Excerpted data: Begin

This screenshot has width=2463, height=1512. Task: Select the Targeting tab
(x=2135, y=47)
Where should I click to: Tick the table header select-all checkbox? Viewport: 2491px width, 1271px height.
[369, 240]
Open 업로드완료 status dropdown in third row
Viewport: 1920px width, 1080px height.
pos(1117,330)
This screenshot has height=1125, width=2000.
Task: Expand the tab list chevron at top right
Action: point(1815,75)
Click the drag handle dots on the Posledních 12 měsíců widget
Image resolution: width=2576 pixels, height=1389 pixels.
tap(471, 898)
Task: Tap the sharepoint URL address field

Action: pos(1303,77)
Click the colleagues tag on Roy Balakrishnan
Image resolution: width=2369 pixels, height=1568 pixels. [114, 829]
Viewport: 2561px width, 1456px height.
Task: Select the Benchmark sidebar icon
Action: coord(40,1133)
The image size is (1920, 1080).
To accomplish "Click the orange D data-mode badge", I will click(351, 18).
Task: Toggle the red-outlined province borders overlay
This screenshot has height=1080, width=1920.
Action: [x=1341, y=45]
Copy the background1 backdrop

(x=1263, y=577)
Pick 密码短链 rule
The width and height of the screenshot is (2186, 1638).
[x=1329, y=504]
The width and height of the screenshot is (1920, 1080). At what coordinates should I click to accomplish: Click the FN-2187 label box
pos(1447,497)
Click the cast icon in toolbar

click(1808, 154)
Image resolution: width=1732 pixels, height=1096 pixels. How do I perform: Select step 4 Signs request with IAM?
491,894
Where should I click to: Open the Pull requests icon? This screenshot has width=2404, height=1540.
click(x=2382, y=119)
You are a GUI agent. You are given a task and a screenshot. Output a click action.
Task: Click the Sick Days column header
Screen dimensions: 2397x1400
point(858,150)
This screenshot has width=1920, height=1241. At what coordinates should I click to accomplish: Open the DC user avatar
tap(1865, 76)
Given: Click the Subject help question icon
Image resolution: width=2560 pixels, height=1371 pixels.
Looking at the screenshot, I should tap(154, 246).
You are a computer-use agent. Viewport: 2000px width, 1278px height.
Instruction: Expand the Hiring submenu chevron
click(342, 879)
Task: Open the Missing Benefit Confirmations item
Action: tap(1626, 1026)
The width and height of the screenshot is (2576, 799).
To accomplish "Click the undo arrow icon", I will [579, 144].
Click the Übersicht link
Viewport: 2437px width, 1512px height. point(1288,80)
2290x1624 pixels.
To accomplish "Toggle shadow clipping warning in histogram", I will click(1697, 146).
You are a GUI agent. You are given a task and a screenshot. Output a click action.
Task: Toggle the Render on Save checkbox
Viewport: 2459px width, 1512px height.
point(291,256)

Excerpted data: End

Task to carry out
Copy the listing exactly.

Exercise solution
This screenshot has width=2463, height=1512. Task: Select the Targeting tab
(x=2135, y=47)
Where should I click to: Tick the table header select-all checkbox? Viewport: 2491px width, 1271px height.
[369, 240]
Open 업로드완료 status dropdown in third row
Viewport: 1920px width, 1080px height.
pos(1117,330)
This screenshot has height=1125, width=2000.
Task: Expand the tab list chevron at top right
Action: point(1815,75)
Click the drag handle dots on the Posledních 12 měsíců widget
Image resolution: width=2576 pixels, height=1389 pixels.
tap(471, 898)
Task: Tap the sharepoint URL address field

Action: pos(1303,77)
Click the colleagues tag on Roy Balakrishnan
Image resolution: width=2369 pixels, height=1568 pixels. [114, 829]
Viewport: 2561px width, 1456px height.
Task: Select the Benchmark sidebar icon
Action: coord(40,1133)
The image size is (1920, 1080).
To accomplish "Click the orange D data-mode badge", I will click(351, 18).
Task: Toggle the red-outlined province borders overlay
This screenshot has height=1080, width=1920.
Action: [x=1341, y=45]
Copy the background1 backdrop

(x=1263, y=577)
Pick 密码短链 rule
The width and height of the screenshot is (2186, 1638).
[x=1329, y=504]
The width and height of the screenshot is (1920, 1080). At what coordinates should I click to accomplish: Click the FN-2187 label box
pos(1447,497)
Click the cast icon in toolbar

click(1808, 154)
Image resolution: width=1732 pixels, height=1096 pixels. How do I perform: Select step 4 Signs request with IAM?
491,894
Where should I click to: Open the Pull requests icon? This screenshot has width=2404, height=1540.
click(x=2382, y=119)
You are a GUI agent. You are given a task and a screenshot. Output a click action.
Task: Click the Sick Days column header
Screen dimensions: 2397x1400
point(858,150)
This screenshot has width=1920, height=1241. At what coordinates should I click to accomplish: Open the DC user avatar
tap(1865, 76)
Given: Click the Subject help question icon
Image resolution: width=2560 pixels, height=1371 pixels.
Looking at the screenshot, I should tap(154, 246).
You are a computer-use agent. Viewport: 2000px width, 1278px height.
Instruction: Expand the Hiring submenu chevron
click(342, 879)
Task: Open the Missing Benefit Confirmations item
Action: tap(1626, 1026)
The width and height of the screenshot is (2576, 799).
To accomplish "Click the undo arrow icon", I will [579, 144].
Click the Übersicht link
Viewport: 2437px width, 1512px height. point(1288,80)
2290x1624 pixels.
To accomplish "Toggle shadow clipping warning in histogram", I will click(1697, 146).
You are a GUI agent. You are given a task and a screenshot. Output a click action.
Task: Toggle the Render on Save checkbox
Viewport: 2459px width, 1512px height.
point(291,256)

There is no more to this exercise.